Hornblendite samples are mafic, with SiO2 contents ranging from 41.5 to 51.1 wt.%. TiO2 is in the range 1.5-2.1 wt.% and K2O contents are low (0.37-0.80 wt.%). Tectonic discrimination diagrams (e.g., TiO2-(MnOx10)-(P2O5x10) indicate the protolith of these rocks was MORB or IAT, although the high TiO2 is more consistent with MORB. Pseudosection models using Theriak-Domino suggest the peak metamorphic assemblage was stable at P=800-1150 MPa and T=375-500 °C. Titanite grains (n=48) from one sample yielded a 206Pb/238U metamorphic age of 227.82±3.66 Ma.

The presence of winchite and phengite suggests that a MORB protolith underwent high-P/low-T prograde metamorphism, approaching the blueschist facies, during Late Triassic time. These rocks subsequently experienced retrograde metamorphism through the greenschist facies (late albite veins and actinolite). We suggest that oceanic lithosphere of the Baker terrane was dismembered as it was rapidly subducted beneath the Olds Ferry island arc terrane, and the resultant fragments were rapidly exhumed through the subduction channel. Results of this study show that the Mine Ridge hornblendite is the result of high P/T metamorphism of a basaltic protolith during the initial stages of the development of the Blue Mountains Province.

## Required actions
1) In the hornblendite text, what range of SiO2 contents do the samples show?
2) Translate this sentence from the hornblendite text into Spanish: "These rocks subsequently experienced retrograde metamorphism through the greenschist facies (late albite veins and actinolite)."
Rely only on the hornblendite text for your answers.

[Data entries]
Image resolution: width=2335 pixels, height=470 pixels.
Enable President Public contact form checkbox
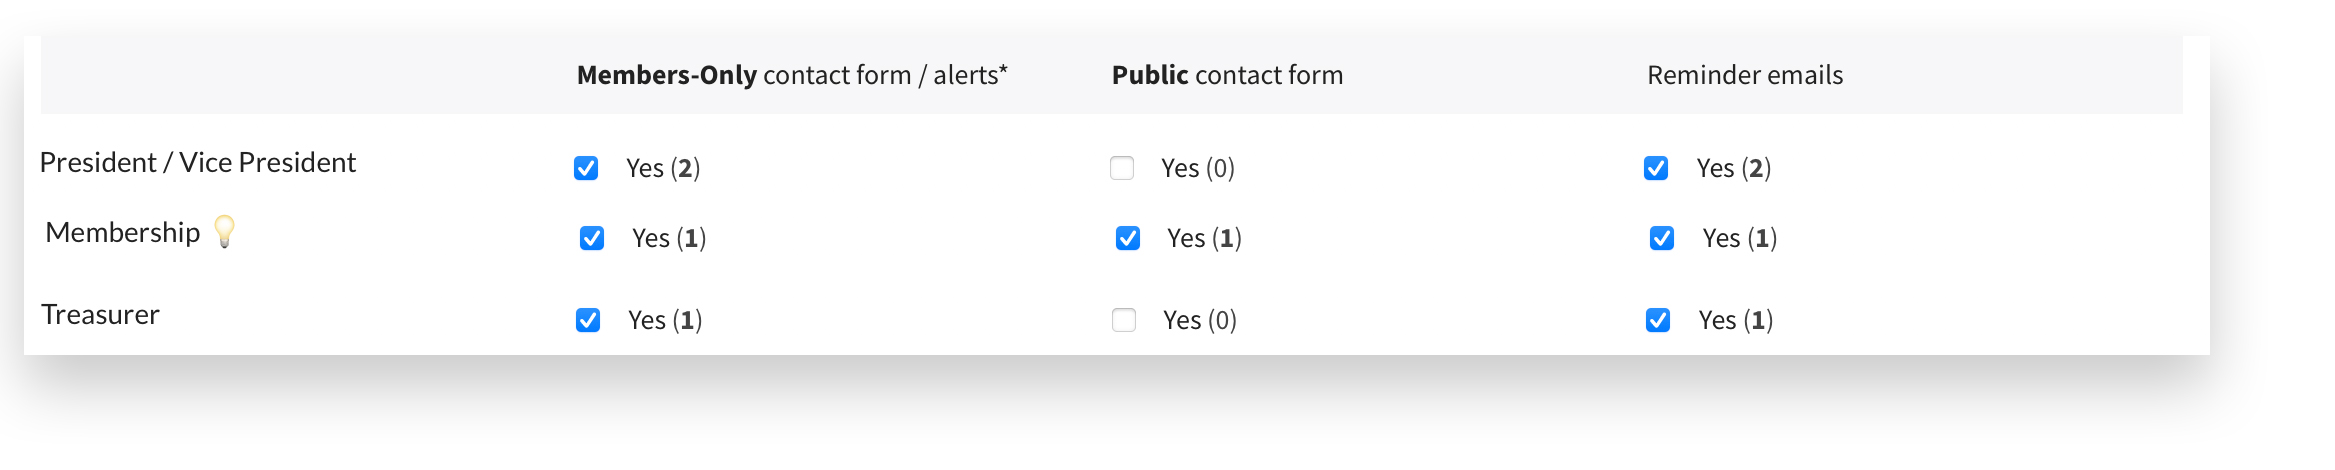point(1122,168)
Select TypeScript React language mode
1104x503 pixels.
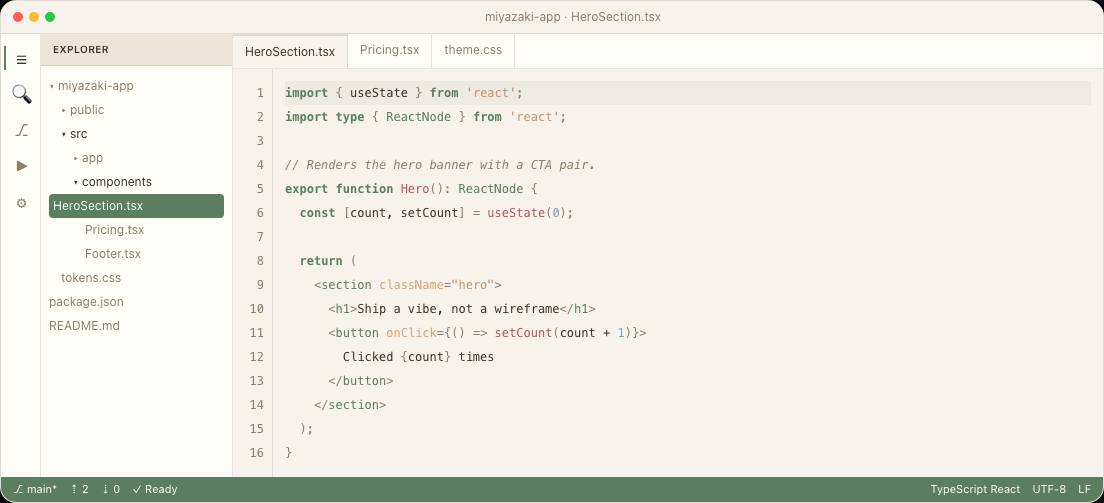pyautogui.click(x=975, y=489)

## Task results
1) 41.5 to 51.1 wt.%

2) Estas rocas experimentaron posteriormente un metamorfismo retrógrado a través de la facies de esquistos verdes (vetas tardías de albita y actinolita).